Taiwan ha sottolineato più volte di voler concludere un accordo su commercio e investimenti con la Gran Bretagna - così come con l'Unione europea. Il gabinetto britannico sembra tiepido al riguardo. Alla domanda di AsiaNews se avesse assunto iniziative per negoziare un patto commerciale e sugli investimenti con Taipei, l'Ufficio britannico del commercio ha detto che l’amministrazione Johnson è “impegnata a rafforzare la sua ricca e ampia relazione commerciale con Taiwan”. Esso ha aggiunto che “il Regno Unito sta lavorando con Taiwan per approfondire le sue relazioni, anche attraverso i colloqui commerciali annuali e i dialoghi associati, l’attività ministeriale, e attraverso gli impegni dell'inviato commerciale del premier a Taipei”.
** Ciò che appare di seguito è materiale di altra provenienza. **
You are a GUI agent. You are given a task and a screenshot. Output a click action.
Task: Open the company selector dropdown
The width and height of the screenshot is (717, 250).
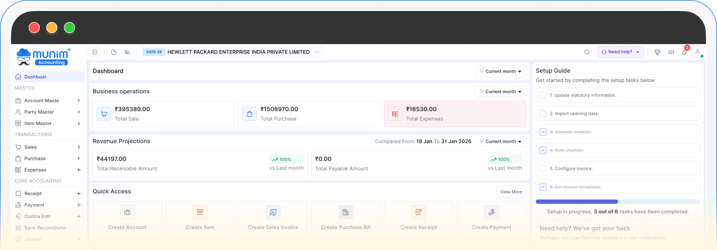point(317,52)
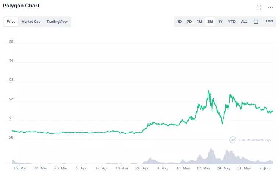Open the calendar date range picker
Screen dimensions: 279x175
click(x=256, y=21)
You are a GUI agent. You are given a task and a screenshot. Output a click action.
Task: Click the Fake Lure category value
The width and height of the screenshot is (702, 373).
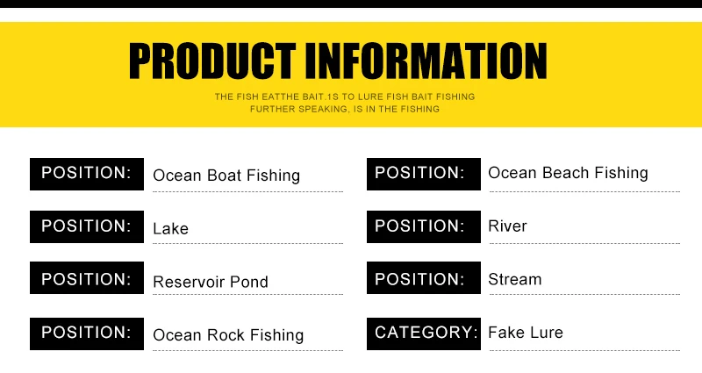[x=526, y=333]
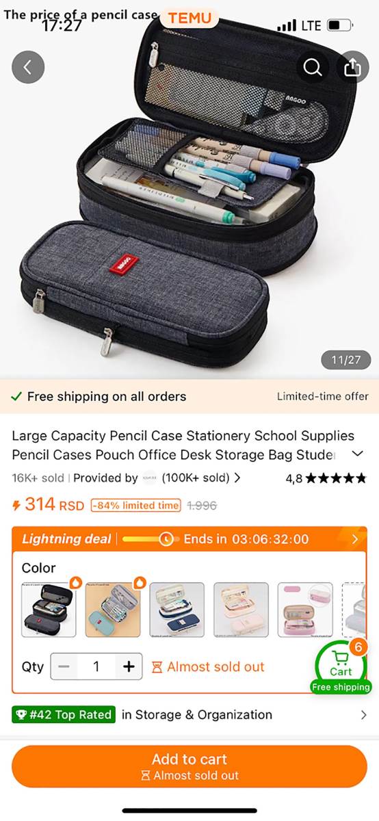The height and width of the screenshot is (821, 379).
Task: Expand the product title chevron
Action: (357, 454)
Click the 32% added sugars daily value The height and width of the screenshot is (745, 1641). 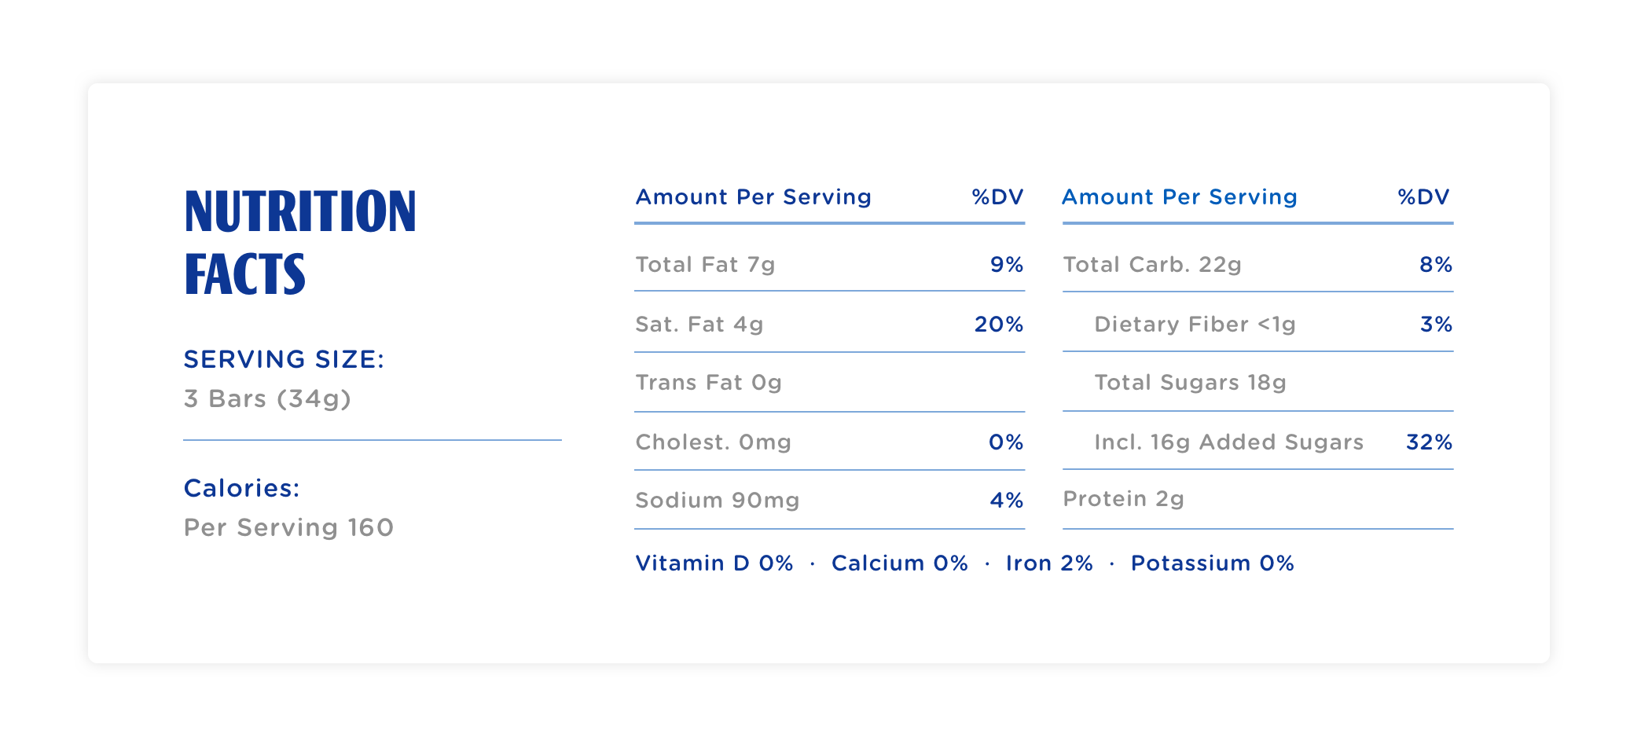1429,442
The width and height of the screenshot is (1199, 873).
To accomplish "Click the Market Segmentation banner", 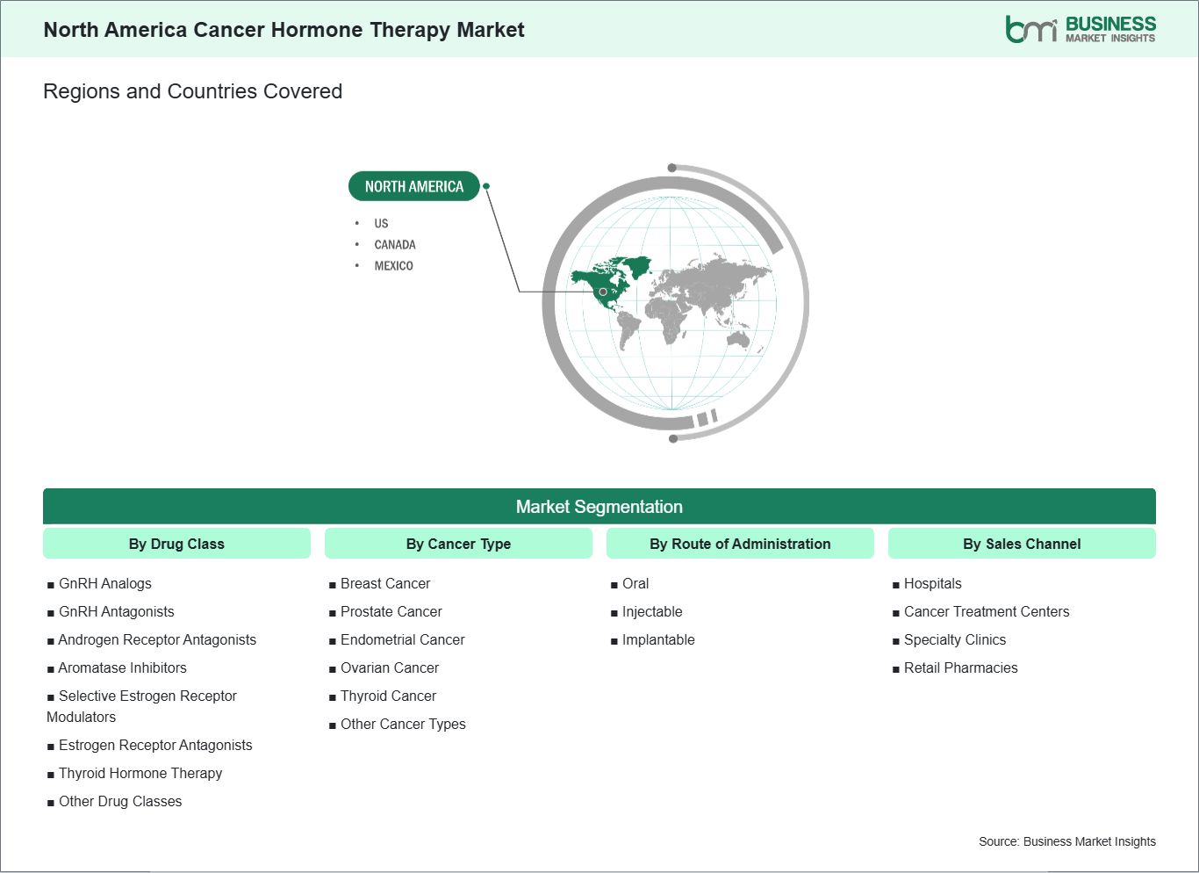I will coord(600,507).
Nel 2020 il volume di beni e servizi scambiati tra Regno Unito e Taiwan è arrivato a 6,1 miliardi di sterline (7,1 miliardi di euro). Londra non nega di aver aperto un dialogo con Taiwan sul commercio, ma è attenta a minimizzare qualsiasi impegno formale. Anche se il ministro britannico al Commercio Greg Hands ha detto in passato che “Taiwan è un argomento che mi sta a cuore", Boris Johnson non sembra disposto ad aprire colloqui commerciali di alto livello con Taipei. Essi metterebbero infatti in pericolo le già tese relazioni con la Cina.
L'ufficio di rappresentanza di Taipei nel Regno Unito ha confermato in modo indiretto l'approccio britannico. L’ambasciata de facto di Taiwan a Londra ha detto che il proprio governo è impegnato con quello britannico a promuovere legami economici bilaterali più forti, compreso il perseguimento di un accordo di libero scambio o di un accordo sugli investimenti. I due Paesi hanno avviato colloqui annuali a livello ministeriale per costruire legami economici più forti, ma hanno tenuto l'ultimo round (il 23°) l'anno scorso.
Nel Regno Unito c’è però chi spinge per un’intesa con Taipei: Lord David Alton è uno di loro. Membro della Camera dei lord, egli è una delle nove personalità britanniche sanzionate dalla Cina a marzo: la risposta di Pechino a precedenti sanzioni britanniche contro funzionari ed enti cinesi accusati di violazioni dei diritti umani nello Xinjiang. "Con l'aumento delle minacce [cinesi] a Taiwan – ha dichiarato Lord Alton ad AsiaNews – è importante che il Regno Unito agisca di concerto con i suoi alleati nel mondo libero per rendere chiaro al Partito comunista cinese che i suoi tentativi di imporre la propria egemonia saranno contrastati".